Quote exactly and only this range of lines in the data below: the line that holds "Image resolution: width=652" to the line that holds "This screenshot has width=936, height=525.", both included.

> [Data to use]

::::::::

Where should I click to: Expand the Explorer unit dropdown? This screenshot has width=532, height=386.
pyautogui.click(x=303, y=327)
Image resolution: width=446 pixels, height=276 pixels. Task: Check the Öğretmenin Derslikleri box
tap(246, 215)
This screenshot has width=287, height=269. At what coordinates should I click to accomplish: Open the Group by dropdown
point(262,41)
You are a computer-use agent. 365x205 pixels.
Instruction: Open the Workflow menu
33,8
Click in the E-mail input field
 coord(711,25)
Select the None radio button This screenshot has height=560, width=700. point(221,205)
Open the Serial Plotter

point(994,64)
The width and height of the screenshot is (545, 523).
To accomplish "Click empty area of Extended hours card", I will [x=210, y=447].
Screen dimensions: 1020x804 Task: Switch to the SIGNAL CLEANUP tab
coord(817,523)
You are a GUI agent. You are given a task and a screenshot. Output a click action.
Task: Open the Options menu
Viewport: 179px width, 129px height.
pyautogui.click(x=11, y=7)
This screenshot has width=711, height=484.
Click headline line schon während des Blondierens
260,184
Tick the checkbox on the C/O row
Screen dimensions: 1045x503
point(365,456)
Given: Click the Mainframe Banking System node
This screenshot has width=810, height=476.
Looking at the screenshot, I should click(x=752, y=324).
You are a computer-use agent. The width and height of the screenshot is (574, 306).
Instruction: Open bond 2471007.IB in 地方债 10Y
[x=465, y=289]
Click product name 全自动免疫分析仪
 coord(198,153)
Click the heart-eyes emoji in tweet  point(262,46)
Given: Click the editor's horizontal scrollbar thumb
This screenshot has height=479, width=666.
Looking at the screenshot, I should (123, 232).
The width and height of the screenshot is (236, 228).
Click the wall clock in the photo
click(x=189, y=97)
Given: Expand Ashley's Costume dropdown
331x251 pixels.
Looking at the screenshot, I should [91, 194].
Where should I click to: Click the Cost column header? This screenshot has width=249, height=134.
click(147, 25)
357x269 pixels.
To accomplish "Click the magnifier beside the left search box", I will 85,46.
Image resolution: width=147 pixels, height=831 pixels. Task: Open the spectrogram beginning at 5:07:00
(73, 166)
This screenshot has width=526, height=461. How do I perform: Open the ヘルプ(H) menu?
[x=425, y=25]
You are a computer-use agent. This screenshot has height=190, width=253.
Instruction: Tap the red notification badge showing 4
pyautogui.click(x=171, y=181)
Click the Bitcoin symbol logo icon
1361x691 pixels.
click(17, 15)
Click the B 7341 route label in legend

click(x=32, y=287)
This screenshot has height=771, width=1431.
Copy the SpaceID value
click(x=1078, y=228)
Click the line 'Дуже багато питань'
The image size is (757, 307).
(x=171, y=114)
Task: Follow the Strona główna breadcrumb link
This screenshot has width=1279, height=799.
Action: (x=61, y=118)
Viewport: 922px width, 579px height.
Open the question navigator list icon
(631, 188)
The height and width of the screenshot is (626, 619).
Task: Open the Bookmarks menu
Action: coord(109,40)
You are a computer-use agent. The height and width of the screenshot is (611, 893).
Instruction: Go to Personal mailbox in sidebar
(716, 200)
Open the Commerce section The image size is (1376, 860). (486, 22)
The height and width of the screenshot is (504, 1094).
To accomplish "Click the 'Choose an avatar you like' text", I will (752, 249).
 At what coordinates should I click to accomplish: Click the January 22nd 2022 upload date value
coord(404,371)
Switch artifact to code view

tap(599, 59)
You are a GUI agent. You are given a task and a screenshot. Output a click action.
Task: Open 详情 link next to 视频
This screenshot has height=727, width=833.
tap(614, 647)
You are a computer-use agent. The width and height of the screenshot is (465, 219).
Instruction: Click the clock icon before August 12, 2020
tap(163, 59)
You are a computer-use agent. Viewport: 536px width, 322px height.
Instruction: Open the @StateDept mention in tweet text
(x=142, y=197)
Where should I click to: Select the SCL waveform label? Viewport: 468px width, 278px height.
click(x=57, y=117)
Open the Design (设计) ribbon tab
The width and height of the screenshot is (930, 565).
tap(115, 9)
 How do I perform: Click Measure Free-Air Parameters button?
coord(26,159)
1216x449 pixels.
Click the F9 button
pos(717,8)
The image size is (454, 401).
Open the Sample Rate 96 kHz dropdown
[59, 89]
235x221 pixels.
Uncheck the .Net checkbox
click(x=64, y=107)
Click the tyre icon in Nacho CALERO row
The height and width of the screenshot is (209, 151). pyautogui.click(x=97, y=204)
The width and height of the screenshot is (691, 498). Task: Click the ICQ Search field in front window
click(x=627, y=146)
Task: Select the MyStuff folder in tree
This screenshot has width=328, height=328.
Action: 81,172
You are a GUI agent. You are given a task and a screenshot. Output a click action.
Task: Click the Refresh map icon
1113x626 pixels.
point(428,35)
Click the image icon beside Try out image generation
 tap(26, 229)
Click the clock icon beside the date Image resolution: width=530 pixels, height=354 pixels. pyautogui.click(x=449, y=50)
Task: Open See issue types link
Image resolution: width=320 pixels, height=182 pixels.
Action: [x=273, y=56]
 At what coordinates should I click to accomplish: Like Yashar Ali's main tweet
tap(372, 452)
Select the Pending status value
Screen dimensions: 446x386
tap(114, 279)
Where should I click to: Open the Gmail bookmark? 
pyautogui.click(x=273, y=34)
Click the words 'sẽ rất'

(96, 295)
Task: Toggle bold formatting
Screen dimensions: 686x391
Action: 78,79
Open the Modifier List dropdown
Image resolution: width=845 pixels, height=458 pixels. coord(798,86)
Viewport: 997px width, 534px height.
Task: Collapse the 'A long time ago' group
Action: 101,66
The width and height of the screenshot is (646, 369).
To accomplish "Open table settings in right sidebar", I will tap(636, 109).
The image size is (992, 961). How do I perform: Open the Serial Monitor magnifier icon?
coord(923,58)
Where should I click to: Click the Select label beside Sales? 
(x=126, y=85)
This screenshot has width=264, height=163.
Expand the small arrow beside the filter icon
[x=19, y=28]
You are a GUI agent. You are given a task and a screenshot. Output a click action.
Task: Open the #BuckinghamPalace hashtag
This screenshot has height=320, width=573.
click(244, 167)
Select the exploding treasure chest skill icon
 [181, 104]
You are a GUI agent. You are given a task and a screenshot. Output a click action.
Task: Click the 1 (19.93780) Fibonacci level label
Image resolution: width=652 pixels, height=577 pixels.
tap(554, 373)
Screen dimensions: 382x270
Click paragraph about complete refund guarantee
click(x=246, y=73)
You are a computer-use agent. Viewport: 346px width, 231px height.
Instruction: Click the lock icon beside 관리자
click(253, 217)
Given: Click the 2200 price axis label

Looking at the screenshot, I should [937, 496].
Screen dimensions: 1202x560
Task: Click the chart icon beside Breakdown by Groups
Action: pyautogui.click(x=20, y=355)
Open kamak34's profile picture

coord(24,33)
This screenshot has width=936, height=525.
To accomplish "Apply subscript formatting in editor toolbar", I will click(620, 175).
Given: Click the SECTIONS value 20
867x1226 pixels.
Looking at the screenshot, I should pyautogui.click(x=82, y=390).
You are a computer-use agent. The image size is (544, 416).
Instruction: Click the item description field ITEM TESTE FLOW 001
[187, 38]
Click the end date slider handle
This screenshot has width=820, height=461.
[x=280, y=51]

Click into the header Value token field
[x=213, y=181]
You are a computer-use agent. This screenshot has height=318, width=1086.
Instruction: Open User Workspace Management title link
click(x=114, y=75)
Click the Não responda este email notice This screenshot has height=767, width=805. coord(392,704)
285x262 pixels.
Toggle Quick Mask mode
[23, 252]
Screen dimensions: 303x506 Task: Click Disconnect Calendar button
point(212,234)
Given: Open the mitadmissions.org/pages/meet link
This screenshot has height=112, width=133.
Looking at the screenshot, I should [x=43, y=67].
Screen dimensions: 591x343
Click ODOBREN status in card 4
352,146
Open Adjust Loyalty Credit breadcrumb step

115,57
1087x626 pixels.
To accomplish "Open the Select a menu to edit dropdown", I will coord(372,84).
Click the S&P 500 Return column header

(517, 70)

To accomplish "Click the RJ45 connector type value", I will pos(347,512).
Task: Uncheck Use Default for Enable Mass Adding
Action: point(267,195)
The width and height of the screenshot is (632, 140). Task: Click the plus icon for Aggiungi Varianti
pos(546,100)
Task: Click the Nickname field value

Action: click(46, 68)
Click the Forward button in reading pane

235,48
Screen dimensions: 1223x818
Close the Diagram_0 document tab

::::::::

> [Solution for this problem]
Image resolution: width=652 pixels, height=577 pixels.
tap(554, 373)
Screen dimensions: 382x270
Click paragraph about complete refund guarantee
click(x=246, y=73)
You are a computer-use agent. Viewport: 346px width, 231px height.
Instruction: Click the lock icon beside 관리자
click(253, 217)
Given: Click the 2200 price axis label

Looking at the screenshot, I should [937, 496].
Screen dimensions: 1202x560
Task: Click the chart icon beside Breakdown by Groups
Action: pyautogui.click(x=20, y=355)
Open kamak34's profile picture

coord(24,33)
This screenshot has width=936, height=525.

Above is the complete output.